3. Barrett Loss a Win-Win
We could debate whether ditching Wade Barrett’s killjoy gimmick for the monarch’s crown was bad news for fans who enjoyed BNB’s shtick (or whether the idea was dropped based on #BNB failing to set social media ablaze). But you’ll get no qualms from me about King Barrett allowing himself to get counted out against Neville and then storming the ring to stomp his nemesis into oblivion. The outcome and subsequent mauling only clarified each man’s role as bullying heavyweight and insurgent high-flyer, respectively. Plus, the continuation of their feud firmly entrenches Neville with a legitimate sparring partner and storyline, rather than weeks of inconsequential showcases (something that’s stalled the momentum of many NXT call-ups). And Barrett’s offense, which excels when he can play possum and then pounce, has found a worthy foil, not to mention one who’s got nearly as many interchangeable nicknames.

2. Let’s Agree Not to Pedigree
I’m still operating under the assumption that this sudden trend of either Randy Orton or Seth Rollins looking to polish one another off (as Rollins did last night to retain his title) via Triple H’s patented Pedigree will lead to an Orton vs. the Game grudge match at SummerSlam. The Cerebral Assassin’s (speaking of innumerable nicknames) appearance to raise Rollins’ hand in triumph and gloat over Randy’s defeat further plants the seeds. But prognostication aside, maybe it’s best Triple H be the only active competitor to render his prey a human ThighMaster. It’s unclear whether to point the finger at Rollins or the man whose arms were hooked and head planted into the mat (i.e. Orton), but after that clumsy-looking Pedigree, Hunter’s all but obligated to show these guys how it’s done. Fact is, even had the move been executed with its originator’s excellence, the match’s finish felt a bit rushed, undercutting an otherwise phenomenal four-man tango. Alas, it wasn’t, and like so much of Payback, landed with a thud.

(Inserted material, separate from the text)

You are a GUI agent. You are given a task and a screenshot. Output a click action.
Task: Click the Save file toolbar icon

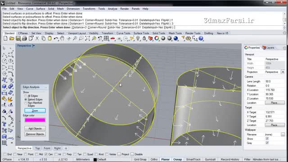click(x=18, y=38)
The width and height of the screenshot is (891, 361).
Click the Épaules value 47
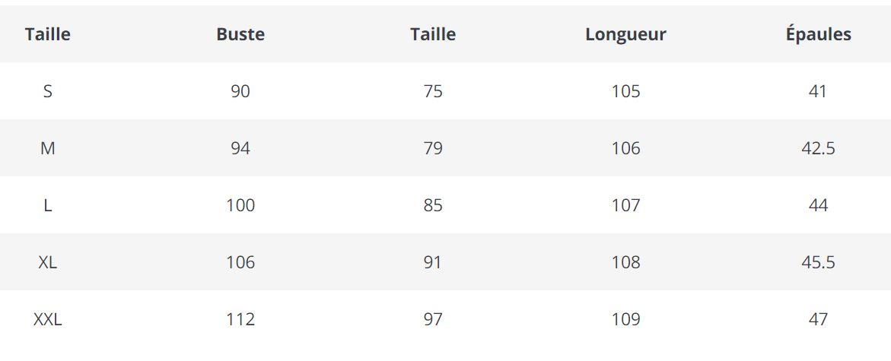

1. Lana = More Important Than Rusev
It’s not totally apparent how and when this “We Want Lana” movement fomented (fans needing something in lieu of “Yes!” perhaps?), but it sure is apparent that WWE’s following crowd consensus on this one. What else can explain allowing their monster heel Rusev to go from undefeated over a first year of action to a trio of consecutive losses at the hands of Super Cena? Instigating the Russian-residing brute’s split from his mouthpiece, who last night insisted Rusev was crying “I quit” in Bulgarian, forcing ref Mike Chioda to declare Cena’s victory, appeared to be priority uno in their climactic battle.

I get it: Lana’s hot. But is that all there is? Had we really seen a pattern of mistreatment over weeks and months to elicit sympathy for Lana, thus making it possible to overlook her character’s hateful rhetoric and root for emancipation from her tyrannical captor? The rush toward audience support for the Ravishing Russian reminds me of Zeb Colter’s overnight conversion from conservative bigot to outspoken patriot, despite little variation in his tone and point of view. Ah well, at minimum, it means Cena can keep defending his U.S. title without the Captain America antics and Rusev can focus on being incensed over something other than Western simple-ness – even though that’s exactly what’s to blame for his string of scripted humiliations.

Below the Belt:

  • No comment re: the Fall of Mandow.
  • Cesaro can’t kick out of a five-second-long small package?
  • C’mon Cole, Bray didn’t really catch that much air.
  • Oh, yeah, Bray Wyatt beat Ryback.
  • Diva notes: Naomi looks jacked, and Brie must be terrified of Tamina.
  • Why can’t Rollins’ finisher go back to being the flying knee?
  • In a pinch, Mike Chioda could do some mean Ryback overdubs.
  • Can WWE please find nights other than the Oscars, Mad Men‘s finale et al to air their bi-monthly Sunday shindigs?
  • Move of the Night: If you didn’t get giddy when the Shield guys got together and powerbombed Orton through the table, you don’t have a pulse.
  • Sign of the Night: “Dean Rulz.” Big E must have stolen the missing letter.
  • Line of the Night: OK Lawler, you win: “Well, that positively sucked” re: New Day. It has layers!